C1/C2 corresponds to node numbers - between both chips, they range from 0 to 33000 (though some numbers are unused).
In other news, I was trying to get the simulator to display the PPU's actual output (based on the VRAM's content) and found out the writes to the PPU don't seem to be working as expected. Writing to $2000 to enable NMIs doesn't appear to work, and a simple program like:
Code:
LDA #$77
STA $2007
JMP $0000
Ends up writing garbage to VRAM instead of $77. Writing to CPU RAM works as expected, though, so the problem seems to be the communication between both chips. It's probably a silly mistake, but I've been looking at this for a few hours already and I haven't been able to figure it out.

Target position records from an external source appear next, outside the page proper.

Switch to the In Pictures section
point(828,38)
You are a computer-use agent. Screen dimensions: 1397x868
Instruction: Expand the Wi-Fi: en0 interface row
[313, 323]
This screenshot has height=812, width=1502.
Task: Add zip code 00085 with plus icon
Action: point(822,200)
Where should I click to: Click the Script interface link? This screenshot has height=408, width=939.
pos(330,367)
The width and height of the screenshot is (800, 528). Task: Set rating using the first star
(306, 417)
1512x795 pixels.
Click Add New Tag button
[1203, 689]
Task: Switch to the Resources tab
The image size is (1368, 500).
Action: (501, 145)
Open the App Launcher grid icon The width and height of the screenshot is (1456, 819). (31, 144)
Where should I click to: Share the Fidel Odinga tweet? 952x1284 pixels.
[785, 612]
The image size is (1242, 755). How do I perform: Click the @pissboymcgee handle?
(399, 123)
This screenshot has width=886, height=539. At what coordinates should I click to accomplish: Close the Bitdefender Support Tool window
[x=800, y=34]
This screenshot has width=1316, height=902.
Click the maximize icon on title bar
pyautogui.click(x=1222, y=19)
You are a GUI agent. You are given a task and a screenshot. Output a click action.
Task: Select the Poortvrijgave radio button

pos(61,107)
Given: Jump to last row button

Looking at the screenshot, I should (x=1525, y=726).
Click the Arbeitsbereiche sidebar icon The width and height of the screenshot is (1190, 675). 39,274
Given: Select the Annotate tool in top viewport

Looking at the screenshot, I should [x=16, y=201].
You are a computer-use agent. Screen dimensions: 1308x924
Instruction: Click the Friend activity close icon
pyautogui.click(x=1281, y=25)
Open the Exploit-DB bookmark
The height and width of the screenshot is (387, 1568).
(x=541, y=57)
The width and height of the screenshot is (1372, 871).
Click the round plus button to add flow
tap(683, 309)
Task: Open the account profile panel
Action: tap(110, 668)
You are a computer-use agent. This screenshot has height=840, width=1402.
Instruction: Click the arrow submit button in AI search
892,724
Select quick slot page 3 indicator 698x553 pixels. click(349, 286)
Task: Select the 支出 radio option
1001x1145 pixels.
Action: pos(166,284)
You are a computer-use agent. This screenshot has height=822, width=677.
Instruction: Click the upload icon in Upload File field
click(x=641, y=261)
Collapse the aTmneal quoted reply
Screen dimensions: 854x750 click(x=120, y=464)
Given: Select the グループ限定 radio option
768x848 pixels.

If anyone's willing to check if they see something that's obviously wrong, it'd probably be around here:
halfstep()clk0 is the master clock, cpu_clk0 is the cpu's clock (e.g clk0 / 12) and io_ce is the chip enable input on the PPU (which is based on the cpu's address bus & phi2)
I'm unsure if the logic I'm using to replicate the 74139's behavior (io_ce) is correct, among other things.
Everything else is pretty much copy/pasted from the original javascript simulators, though. The major difference being that the original Visual 2C02 uses the function
handleIoBus() to emulate a CPU (this used to work in the C# version too, before I integrated the 2A03 into it).